Of course, simplifying medical product registration is not easy. It will require cooperation from national governments, cross-national bodies like the WHO, and product developers and manufacturers to overcome resource challenges and streamline lengthy and complex processes.
First, regulatory authorities can work together to reduce duplicative efforts. The extensive assessments of drug quality and manufacturing facilities that well-resourced authorities like the FDA and EMA conduct can be shared with the WHO and national authorities in countries with fewer resources. This would significantly reduce approval time and allow national authorities to devote resources to activities that add unique value, such as pharmacovigilance to monitor the quality and safety of drugs and vaccines once they reach the market. This sharing of quality and safety information is already happening at the WHO and in specific countries, but can be further expanded.

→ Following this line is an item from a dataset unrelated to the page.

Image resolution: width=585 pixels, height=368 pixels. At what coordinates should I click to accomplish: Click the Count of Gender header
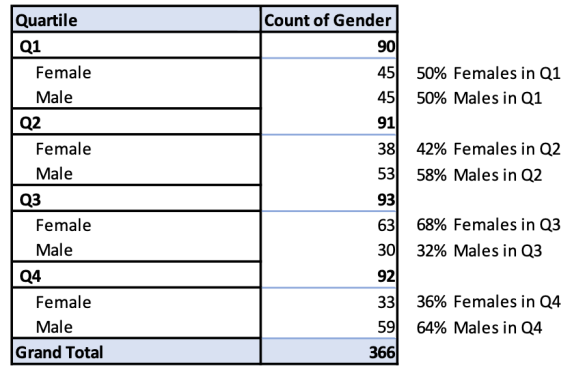click(328, 20)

Low- and middle-income countries can also collaborate to simplify regional regulatory standards, which encourages manufacturer applications, reduces application errors and therefore speeds the introduction of new products. A pilot project by the African Medicines Regulatory Harmonization (AMRH) initiative, which works to integrate registration processes for medical products among countries in regional economic communities, reduced drug approval time in the East African Community by more than 50%. Expanding this initiative could dramatically improve access to medical products in some of the poorest countries in the world.
I’m thrilled to see countries, the WHO and AMRH partners working to harmonize complex regulatory systems across borders. Drug manufacturers that benefit from streamlined processes should in turn commit to timely and sufficiently resourced registration of products in all countries, rich or poor. Submitting complete applications, engaging regulatory bodies early and responding promptly to follow-up can eliminate months of delay and ensure that lifesaving products reach those most in need.
Collective action can guarantee that breakthrough innovations rapidly deliver impact. We saw this with the introduction of the meningitis A vaccine in sub-Saharan Africa. Thanks to coordination between the WHO and national authorities, MenAfriVac, the first vaccine tailor-made for Africa, was introduced in multiple countries within a year of its initial regulatory registration. The results are stunning: meningitis cases have dropped by more than 90 percent in areas where use of the vaccine is widespread.
Developing products with the power to transform the health and lives of millions of people can take years — if not decades. Providing access to proven products should not extend the wait. Safely optimizing the regulatory landscape to make medicines and vaccines available more quickly in all countries can save lives.